> [Your instructions]: Each line below with the string "agent" should be copied.

> [Task material]:
-- -- --
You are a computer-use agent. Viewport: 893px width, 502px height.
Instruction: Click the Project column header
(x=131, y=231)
-- -- --
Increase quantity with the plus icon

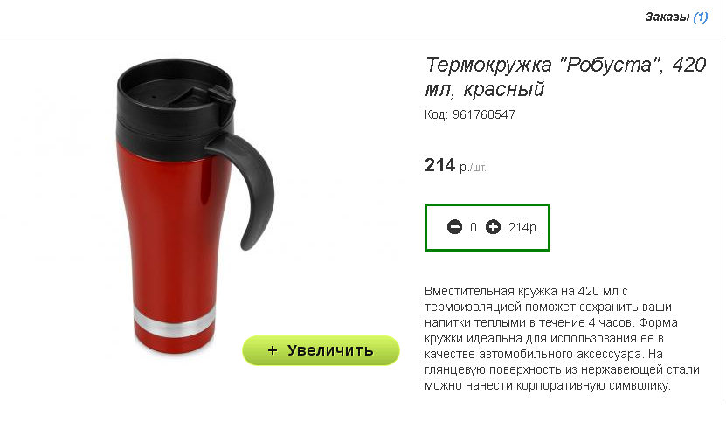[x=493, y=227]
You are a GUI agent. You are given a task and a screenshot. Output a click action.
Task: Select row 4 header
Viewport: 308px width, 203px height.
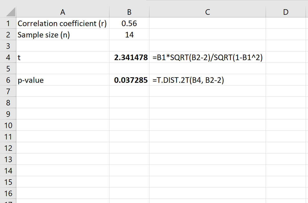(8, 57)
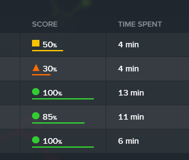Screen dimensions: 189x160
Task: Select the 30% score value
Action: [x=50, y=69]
-- -- --
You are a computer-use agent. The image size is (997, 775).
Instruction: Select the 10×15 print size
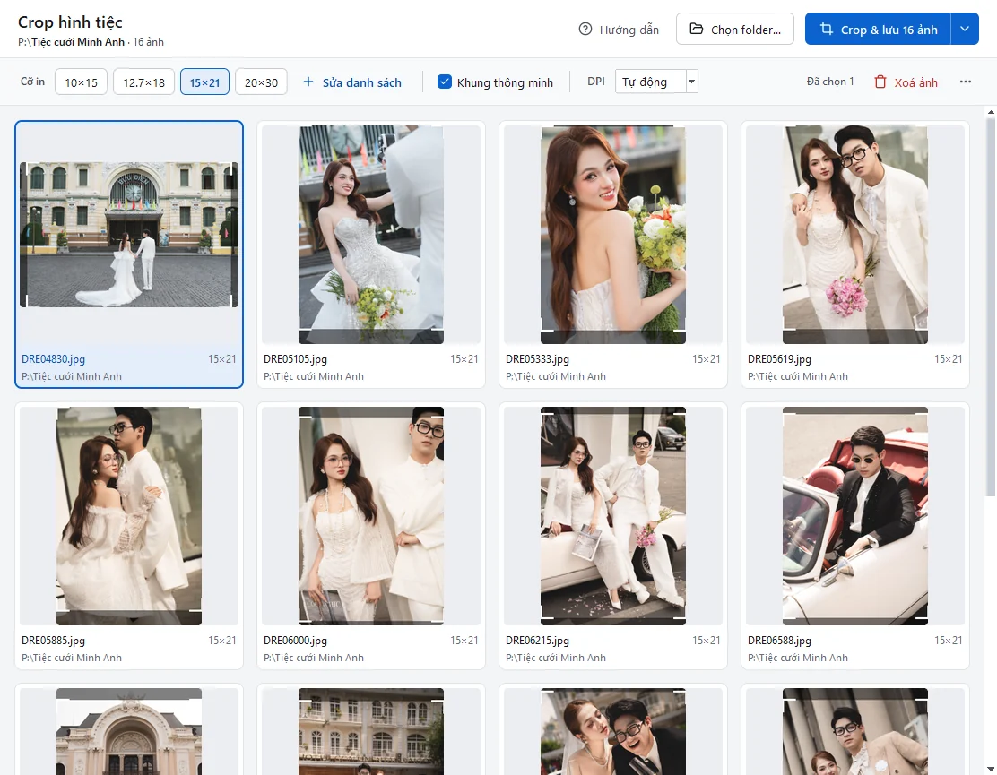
-- -- --
> [Solution to this task]:
You are a computer-use agent. Viewport: 893px width, 502px height.
You are a GUI agent. You are given a task and a screenshot. Output a click action.
You are a computer-use agent. The image size is (997, 775).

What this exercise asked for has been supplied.